» **Your task**
Give back, exactly and with nothing else, the lines running from the one that contains "Task: Open chat settings gear icon" to the end of the entries below; do not include pictures.

» **Given data**
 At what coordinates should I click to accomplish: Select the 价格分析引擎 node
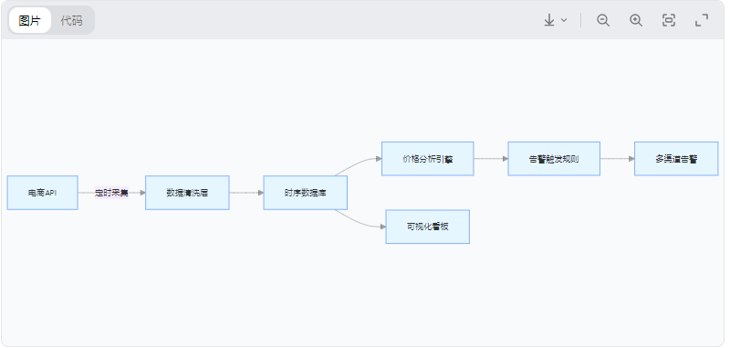pos(428,158)
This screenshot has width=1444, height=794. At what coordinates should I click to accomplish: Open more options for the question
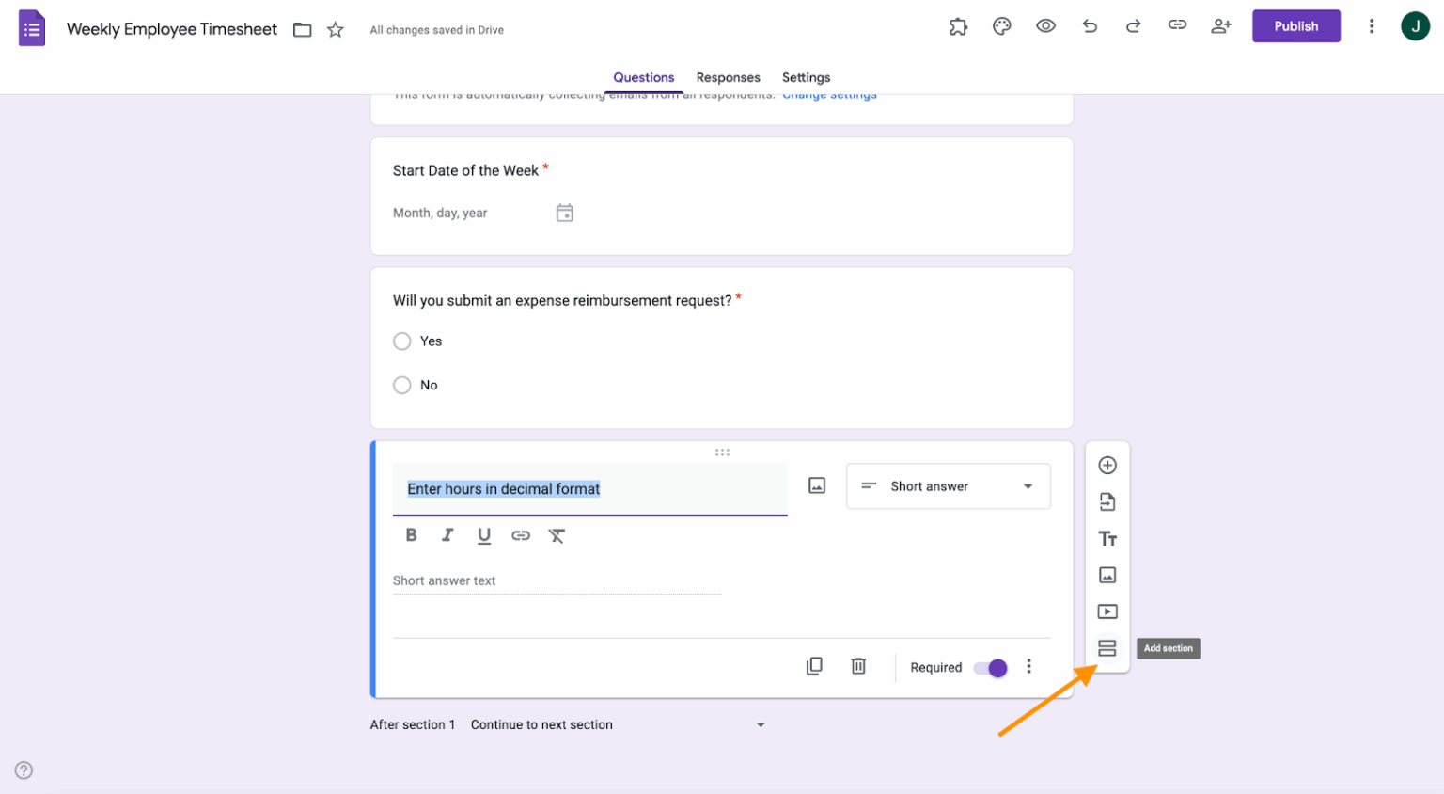pyautogui.click(x=1028, y=665)
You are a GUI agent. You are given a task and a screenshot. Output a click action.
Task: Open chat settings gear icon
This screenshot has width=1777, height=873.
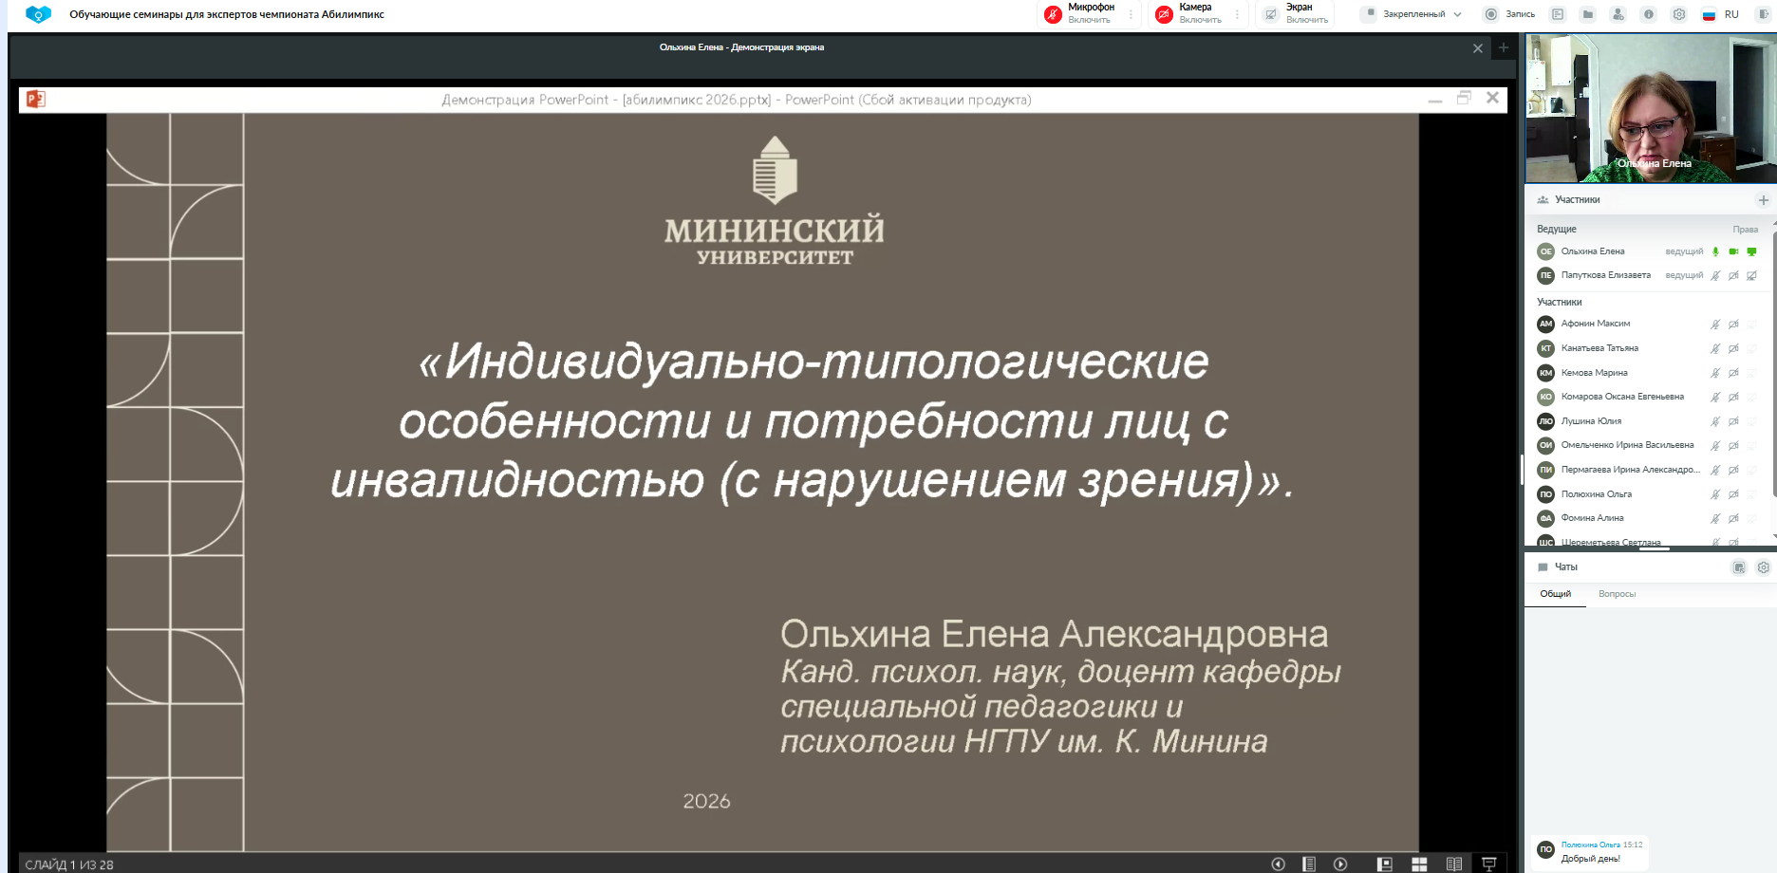click(1763, 567)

» **Task answer**
Task: Open chat settings gear icon
This screenshot has width=1777, height=873.
click(1763, 567)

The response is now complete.